Tuesday, April 27

Sleep Studying

People poke fun at the idea of sleeping with a book beneath your pillow in the hopes that knowledge will follow the rules of osmosis. But last night really made me wonder if it is possible to learn in your sleep.

I had quite contentedly fallen asleep to the soothing melodies of George Winston. This morning I awoke in some confusion, thinking that all my alarms had gone off, and that I had overslept (which turned out not to be the case). No big deal. No finals today, at least not ones for which I need to study. But as I lay there awake, I began to think about what I had been dreaming about just prior to my awakening.

Someone in my dream had been expounding on Bible verses. I couldn't quite wrap my mind around what he had been saying, though somehow I knew it had been surrounded by some slightly odd circumstances in my dream. It was then that I realized that no longer were the sweet sounds of George Winston reverberating in my ears, but instead the comparatively unmelodious voice of Eugene Prewitt.

Saturday, April 24

A Laodicean Sink

Oh, the virtues of a Laodicean sink. Would that mine were one.

I love washing dishes. No, I'm not just saying that; I really do enjoy washing dishes. There are other chores that I enjoy not so much, but washing dishes is soothing for me. Unfortunately, the sink where I currently reside tends to be either quite cold or scalding hot. This poses a slight problem for rinsing the dishes, and each time, I am faced with a decision-- do I burn my fingers, or do I rinse the dishes in cold water?

> **Problem 1**: Reproduce the rows below verbatim, everything from the first row down to the row containing "I want to click on Date", and nothing else.

> **Source data**:
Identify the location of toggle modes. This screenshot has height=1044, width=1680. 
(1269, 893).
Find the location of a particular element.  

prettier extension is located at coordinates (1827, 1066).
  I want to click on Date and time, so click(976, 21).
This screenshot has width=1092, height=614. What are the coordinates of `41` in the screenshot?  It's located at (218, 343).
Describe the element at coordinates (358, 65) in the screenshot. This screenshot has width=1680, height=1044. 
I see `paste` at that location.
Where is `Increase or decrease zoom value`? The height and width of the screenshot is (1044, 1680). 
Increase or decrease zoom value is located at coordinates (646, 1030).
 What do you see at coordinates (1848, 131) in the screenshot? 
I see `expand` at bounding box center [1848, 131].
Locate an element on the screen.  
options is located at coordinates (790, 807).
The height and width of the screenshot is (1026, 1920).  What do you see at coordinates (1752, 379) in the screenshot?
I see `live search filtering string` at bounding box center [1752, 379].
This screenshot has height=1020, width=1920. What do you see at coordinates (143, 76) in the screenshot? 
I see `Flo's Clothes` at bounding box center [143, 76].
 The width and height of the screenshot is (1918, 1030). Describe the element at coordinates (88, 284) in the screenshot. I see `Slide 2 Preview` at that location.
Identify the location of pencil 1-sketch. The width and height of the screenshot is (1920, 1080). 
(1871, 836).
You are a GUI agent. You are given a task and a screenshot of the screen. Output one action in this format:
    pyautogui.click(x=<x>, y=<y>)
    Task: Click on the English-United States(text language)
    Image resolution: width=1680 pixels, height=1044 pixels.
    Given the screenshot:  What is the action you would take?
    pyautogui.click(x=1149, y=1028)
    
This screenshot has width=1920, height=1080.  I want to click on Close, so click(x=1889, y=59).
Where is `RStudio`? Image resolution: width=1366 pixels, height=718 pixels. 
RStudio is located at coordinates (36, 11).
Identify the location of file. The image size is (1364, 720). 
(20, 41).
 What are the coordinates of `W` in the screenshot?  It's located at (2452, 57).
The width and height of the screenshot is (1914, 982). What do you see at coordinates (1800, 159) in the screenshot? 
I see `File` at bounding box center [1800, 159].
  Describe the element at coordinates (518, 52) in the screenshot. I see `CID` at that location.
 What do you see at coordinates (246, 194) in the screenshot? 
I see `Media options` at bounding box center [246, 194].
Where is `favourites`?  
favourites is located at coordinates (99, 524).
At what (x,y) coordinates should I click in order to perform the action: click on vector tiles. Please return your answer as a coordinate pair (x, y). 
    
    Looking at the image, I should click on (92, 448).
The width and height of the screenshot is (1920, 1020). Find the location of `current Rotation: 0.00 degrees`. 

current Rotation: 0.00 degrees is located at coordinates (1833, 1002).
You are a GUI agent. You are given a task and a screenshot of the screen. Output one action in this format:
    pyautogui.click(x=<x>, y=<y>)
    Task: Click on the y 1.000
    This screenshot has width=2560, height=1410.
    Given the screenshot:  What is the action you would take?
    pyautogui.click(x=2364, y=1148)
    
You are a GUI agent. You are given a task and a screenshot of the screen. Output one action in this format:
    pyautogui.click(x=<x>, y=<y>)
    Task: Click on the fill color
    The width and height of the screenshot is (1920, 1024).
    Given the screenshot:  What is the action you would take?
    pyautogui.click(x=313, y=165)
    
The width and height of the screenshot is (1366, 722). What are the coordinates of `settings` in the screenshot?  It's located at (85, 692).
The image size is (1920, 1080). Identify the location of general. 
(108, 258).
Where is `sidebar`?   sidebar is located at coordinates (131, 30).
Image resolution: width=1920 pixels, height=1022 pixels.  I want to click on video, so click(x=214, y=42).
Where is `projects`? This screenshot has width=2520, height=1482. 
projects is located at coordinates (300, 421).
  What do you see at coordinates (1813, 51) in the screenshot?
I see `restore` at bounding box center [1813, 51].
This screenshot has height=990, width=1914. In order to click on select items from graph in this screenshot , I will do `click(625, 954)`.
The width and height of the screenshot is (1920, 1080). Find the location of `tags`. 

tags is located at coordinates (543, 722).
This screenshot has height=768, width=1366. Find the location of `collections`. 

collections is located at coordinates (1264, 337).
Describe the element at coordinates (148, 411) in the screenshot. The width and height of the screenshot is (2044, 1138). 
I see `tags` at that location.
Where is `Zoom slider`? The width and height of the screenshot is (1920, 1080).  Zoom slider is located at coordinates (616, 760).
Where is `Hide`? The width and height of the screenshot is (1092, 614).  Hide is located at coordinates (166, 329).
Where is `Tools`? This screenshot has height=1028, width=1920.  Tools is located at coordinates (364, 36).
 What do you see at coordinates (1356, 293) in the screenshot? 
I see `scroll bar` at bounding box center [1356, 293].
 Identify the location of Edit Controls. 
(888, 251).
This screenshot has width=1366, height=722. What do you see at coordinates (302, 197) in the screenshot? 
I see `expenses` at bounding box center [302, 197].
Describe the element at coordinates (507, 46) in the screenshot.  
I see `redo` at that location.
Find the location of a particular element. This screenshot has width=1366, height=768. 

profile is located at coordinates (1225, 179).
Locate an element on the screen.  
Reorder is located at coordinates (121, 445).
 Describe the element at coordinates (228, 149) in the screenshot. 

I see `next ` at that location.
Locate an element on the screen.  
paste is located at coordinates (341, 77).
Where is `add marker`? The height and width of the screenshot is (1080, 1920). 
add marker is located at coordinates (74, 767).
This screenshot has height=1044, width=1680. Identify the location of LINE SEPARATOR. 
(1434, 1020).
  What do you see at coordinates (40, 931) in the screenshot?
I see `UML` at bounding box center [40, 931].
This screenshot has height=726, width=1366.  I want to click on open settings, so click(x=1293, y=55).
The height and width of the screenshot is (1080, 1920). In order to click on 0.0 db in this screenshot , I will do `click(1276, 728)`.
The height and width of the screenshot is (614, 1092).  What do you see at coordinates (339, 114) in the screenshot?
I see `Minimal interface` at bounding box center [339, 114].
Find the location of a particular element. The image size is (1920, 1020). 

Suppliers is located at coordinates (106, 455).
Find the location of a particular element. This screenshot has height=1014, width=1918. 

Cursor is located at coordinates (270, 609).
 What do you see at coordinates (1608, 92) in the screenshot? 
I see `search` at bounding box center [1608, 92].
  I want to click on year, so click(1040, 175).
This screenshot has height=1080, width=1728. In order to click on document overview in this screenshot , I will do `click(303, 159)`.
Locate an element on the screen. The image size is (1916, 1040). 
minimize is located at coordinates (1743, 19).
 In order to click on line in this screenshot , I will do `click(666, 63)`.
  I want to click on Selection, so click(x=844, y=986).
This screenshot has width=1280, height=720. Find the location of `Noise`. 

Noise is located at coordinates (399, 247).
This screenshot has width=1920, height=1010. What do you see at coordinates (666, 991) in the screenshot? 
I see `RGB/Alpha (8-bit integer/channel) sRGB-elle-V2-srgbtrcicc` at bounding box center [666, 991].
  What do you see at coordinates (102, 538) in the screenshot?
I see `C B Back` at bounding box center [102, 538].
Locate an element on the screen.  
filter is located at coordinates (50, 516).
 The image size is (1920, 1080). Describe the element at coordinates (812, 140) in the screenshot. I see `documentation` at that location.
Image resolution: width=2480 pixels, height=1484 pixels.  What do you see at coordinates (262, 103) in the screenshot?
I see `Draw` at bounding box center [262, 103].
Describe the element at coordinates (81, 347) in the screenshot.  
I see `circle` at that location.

> **Problem 2**: Write out the full blog text above word for word, from its first line to its last.

> **Correct output 1**:
Identify the location of toggle modes. This screenshot has height=1044, width=1680. 
(1269, 893).
Find the location of a particular element.  

prettier extension is located at coordinates (1827, 1066).
  I want to click on Date and time, so click(976, 21).

> **Correct output 2**:
Tuesday, April 27

Sleep Studying

People poke fun at the idea of sleeping with a book beneath your pillow in the hopes that knowledge will follow the rules of osmosis. But last night really made me wonder if it is possible to learn in your sleep.

I had quite contentedly fallen asleep to the soothing melodies of George Winston. This morning I awoke in some confusion, thinking that all my alarms had gone off, and that I had overslept (which turned out not to be the case). No big deal. No finals today, at least not ones for which I need to study. But as I lay there awake, I began to think about what I had been dreaming about just prior to my awakening.

Someone in my dream had been expounding on Bible verses. I couldn't quite wrap my mind around what he had been saying, though somehow I knew it had been surrounded by some slightly odd circumstances in my dream. It was then that I realized that no longer were the sweet sounds of George Winston reverberating in my ears, but instead the comparatively unmelodious voice of Eugene Prewitt.

Saturday, April 24

A Laodicean Sink

Oh, the virtues of a Laodicean sink. Would that mine were one.

I love washing dishes. No, I'm not just saying that; I really do enjoy washing dishes. There are other chores that I enjoy not so much, but washing dishes is soothing for me. Unfortunately, the sink where I currently reside tends to be either quite cold or scalding hot. This poses a slight problem for rinsing the dishes, and each time, I am faced with a decision-- do I burn my fingers, or do I rinse the dishes in cold water?